Benjamin Bagby presents live performance of 'Beowulf' in the original Old English, Feb. 8

The epic poem "Beowulf" in the original Old English (Anglo-Saxon) will be performed by noted scholar and performer Benjamin Bagby, Feb. 8 at 8 p.m. in Cornell's Barnes Hall Auditorium. The free performance is open to the public.

Bagby plays the role of a bard, speaking and singing a story while accompanying himself on the six-stringed Anglo-Saxon harp.

Founder of the medieval music ensemble Sequentia and a member of the faculty at Sorbonne University in Paris, Bagby has spent the last 19 years giving live readings of Beowulf. He performs the first chapter of the epic, relating to the hero and his fight with the monster Grendel.
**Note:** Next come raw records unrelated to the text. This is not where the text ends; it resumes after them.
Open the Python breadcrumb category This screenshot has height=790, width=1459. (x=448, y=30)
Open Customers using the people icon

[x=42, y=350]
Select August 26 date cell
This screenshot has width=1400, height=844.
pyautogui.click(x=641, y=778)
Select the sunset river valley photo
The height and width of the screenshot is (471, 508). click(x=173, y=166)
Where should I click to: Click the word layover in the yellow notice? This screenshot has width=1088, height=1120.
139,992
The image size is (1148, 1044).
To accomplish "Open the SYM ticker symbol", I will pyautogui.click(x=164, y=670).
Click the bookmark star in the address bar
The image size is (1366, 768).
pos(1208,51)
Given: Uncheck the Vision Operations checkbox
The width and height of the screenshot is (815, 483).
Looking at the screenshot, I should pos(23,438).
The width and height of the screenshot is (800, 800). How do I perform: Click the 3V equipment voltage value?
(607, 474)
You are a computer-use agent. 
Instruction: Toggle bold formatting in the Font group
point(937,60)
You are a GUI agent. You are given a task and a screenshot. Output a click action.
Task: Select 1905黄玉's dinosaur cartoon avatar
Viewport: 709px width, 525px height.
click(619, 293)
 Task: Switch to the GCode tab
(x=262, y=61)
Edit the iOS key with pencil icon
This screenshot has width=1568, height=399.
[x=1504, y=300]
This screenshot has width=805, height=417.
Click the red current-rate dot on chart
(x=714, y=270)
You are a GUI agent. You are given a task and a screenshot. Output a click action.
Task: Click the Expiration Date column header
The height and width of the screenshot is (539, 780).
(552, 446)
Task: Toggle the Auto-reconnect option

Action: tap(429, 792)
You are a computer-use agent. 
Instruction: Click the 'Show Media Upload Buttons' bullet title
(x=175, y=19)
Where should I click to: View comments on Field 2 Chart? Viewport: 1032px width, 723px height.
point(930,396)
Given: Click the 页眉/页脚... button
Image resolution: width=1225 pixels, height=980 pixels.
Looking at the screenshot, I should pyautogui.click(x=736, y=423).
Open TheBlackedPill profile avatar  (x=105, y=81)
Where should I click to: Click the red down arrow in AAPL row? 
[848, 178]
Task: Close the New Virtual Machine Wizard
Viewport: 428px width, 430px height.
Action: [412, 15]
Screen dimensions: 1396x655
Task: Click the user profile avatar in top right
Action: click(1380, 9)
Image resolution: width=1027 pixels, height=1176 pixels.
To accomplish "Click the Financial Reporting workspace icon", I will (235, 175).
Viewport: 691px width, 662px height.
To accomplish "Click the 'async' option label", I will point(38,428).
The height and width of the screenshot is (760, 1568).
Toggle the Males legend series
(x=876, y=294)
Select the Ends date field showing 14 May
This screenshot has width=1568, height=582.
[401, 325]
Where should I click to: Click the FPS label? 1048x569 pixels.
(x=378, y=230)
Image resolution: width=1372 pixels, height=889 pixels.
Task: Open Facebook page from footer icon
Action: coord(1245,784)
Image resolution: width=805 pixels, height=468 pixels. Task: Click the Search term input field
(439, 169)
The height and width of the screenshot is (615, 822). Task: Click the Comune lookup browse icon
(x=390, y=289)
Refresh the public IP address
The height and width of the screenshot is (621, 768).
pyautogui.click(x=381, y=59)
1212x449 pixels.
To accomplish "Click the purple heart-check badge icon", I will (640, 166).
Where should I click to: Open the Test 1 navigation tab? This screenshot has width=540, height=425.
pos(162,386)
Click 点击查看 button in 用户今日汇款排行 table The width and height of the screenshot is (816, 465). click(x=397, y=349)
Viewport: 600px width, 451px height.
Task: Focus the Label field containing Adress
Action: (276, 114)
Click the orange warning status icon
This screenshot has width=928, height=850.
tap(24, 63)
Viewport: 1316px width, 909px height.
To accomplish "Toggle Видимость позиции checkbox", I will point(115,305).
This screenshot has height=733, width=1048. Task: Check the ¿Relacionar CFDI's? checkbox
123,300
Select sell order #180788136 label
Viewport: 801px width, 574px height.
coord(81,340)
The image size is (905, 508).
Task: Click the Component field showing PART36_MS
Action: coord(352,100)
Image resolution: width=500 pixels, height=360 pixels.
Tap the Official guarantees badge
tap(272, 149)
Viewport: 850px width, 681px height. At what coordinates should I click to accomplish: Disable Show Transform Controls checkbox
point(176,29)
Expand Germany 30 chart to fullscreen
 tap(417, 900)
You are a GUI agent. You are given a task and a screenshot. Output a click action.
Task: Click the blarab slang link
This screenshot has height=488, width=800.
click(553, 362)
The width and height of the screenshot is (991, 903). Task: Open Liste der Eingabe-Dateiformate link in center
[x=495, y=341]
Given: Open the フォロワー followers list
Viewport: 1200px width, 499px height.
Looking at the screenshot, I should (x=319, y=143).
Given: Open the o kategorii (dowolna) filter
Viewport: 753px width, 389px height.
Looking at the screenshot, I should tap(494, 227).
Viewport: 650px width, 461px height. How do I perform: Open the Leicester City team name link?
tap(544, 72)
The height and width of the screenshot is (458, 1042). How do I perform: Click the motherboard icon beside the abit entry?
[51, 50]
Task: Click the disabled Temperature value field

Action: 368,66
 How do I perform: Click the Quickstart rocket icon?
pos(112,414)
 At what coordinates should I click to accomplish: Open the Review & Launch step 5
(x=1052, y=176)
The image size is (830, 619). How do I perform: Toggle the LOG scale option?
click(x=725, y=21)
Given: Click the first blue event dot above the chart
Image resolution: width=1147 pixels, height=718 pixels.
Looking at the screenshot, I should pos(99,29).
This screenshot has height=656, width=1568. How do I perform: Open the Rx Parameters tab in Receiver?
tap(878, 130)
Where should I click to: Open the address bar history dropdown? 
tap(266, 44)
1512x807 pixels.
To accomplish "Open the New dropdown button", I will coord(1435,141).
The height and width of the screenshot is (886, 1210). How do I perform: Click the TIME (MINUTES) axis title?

A translation is projected behind him, but it tends to become secondary as Bagby interprets and articulates the work.

The show at Cornell is co-sponsored by the Mortar Board Honor Society, University Lectures Committee, Department of Music and the Department of Medieval Studies, among several others.

"He's able to take this idea of a much more fluid compositional structure and apply it to his retelling of the poem, so it never is the same performance, just as 'Beowulf' itself, before it was written down, was likely never the same performance," says Samantha Zacher, assistant professor in the Department of English. The poem, written in Old English more than a millennium ago, tells the story of the Scandinavian warrior Beowulf who slays two monsters, and then, in old age, is fatally wounded in a fight with a dragon.

"Because the performance is so interdisciplinary in nature, it's going to be appealing to specialists and nonspecialists alike. We really hope to attract a diverse audience," says performance coordinator Alex Wolf.

Bagby also will participate in a Feb. 7 open discussion in Goldwin Smith Hall at 4:30 p.m. and visit Zacher's Feb. 8 Beowulf class.

Cornell Cinema will screen the 2005 Canadian/Icelandic film "Beowulf and Grendel," Feb. 9 at 7:15 p.m. in Uris Hall.